Brown joined the ESPN set inside of Mercedes Benz Stadium on Monday morning for the announcement, representing the class and sharing his thoughts on induction. He will also participate in the coin toss on the field prior to kickoff of the CFP Championship between Alabama and Georgia.
“As a lifelong fan of college football and having attended the National Football Foundation’s College Football Hall of Fame event so many times over the years, this is an honor I could never have imagined and absolutely a dream come true,” said Brown.
“It’s very difficult to put into words what it means to me and my family,” he continued. “When Steve Hatchell gave me the news, so many wonderful memories flashed through my head going all the way back to my Granddad and Dad introducing me to the sport I would fall in love with decades ago. To have been blessed to play the game for many years, then continue as a coach for 40 years, I was so fortunate to work with thousands of unbelievable student-athletes and amazing staff members. It was absolutely a labor of love. Now to be able to represent so many tremendous people as a member of the College Football Hall of Fame is a tribute to a lot of great teamwork. In 30 years as a head coach, everything we were able to accomplish as a program was because of everyone involved and all of their hard work, passion and determination. I’ll humbly and proudly accept this for all of us. It’s truly a special honor and one that my family and I will forever cherish.”
Brown compiled a career coaching record of 244-122-1 (.666) in 30 seasons as a head coach, including the last 16 at Texas. His 244 wins are the 10th most in NCAA history by a coach with at least 10 years at an FBS school. When he left Texas, he was one of only two coaches nationally at the time to have directed teams to 21 bowls in the previous 22 seasons and the only one to have 23 winning seasons in his last 24 years. His 225 wins overall from 1990 to 2013 were the most nationally.

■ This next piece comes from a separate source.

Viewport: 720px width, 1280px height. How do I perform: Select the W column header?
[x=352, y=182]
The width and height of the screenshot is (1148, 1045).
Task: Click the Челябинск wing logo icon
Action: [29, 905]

“What Mack Brown did for Texas Football is unbelievable,” UT Vice President/Athletics Director Chris Del Conte said. “When you think of all the accomplishments he’s had, and to add to that getting inducted into the College Football Hall of Fame, it’s a testament to him, his coaches and his student-athletes. When you have the 16-year career he had here at The University of Texas, it was second-to-none. He is truly an icon in the history of college football and a Longhorn legend.”
At Texas, Brown led the Longhorns to a mark of 158-48 (.767), second only to Darrell Royal’s 167 wins in school history. He was named the 2008 Bobby Dodd National Coach of the Year and the 2009 Big 12 Coach of the Year, in addition to the 2005 Paul “Bear” Bryant National Coach of the Year award winner after guiding the Longhorns to the 2005 National Championship.
Under Brown, Texas won nine of its last 12 bowl games during his tenure and had a 10-5 record overall, including a UT record streak of 12 consecutive bowl appearances. The 10 bowl wins give Brown the most in Texas history, surpassing Royal’s eight. In addition, the streak includes a BCS National Championship, another BCS National Championship Game appearance and three BCS bowl wins.
“From the time we met and talked to him about coming to Texas, we knew he was absolutely the right man for the job, and he certainly didn’t disappoint,” former Men’s Athletics Director Deloss Dodds said. “His accomplishments and records are many, as are the tremendous young men he recruited and developed, but the way he did it, in a first-class manner, is what really stood out. Mack Brown is an absolute treasure. He is a man of great character and integrity and a man that gave so much to The University of Texas and college athletics as a whole. We are so proud of him and excited he’s going into the College Football Hall of Fame. It’s a special day for his family, for the players and coaches who worked with him, and a special day for all of us who know and love him.”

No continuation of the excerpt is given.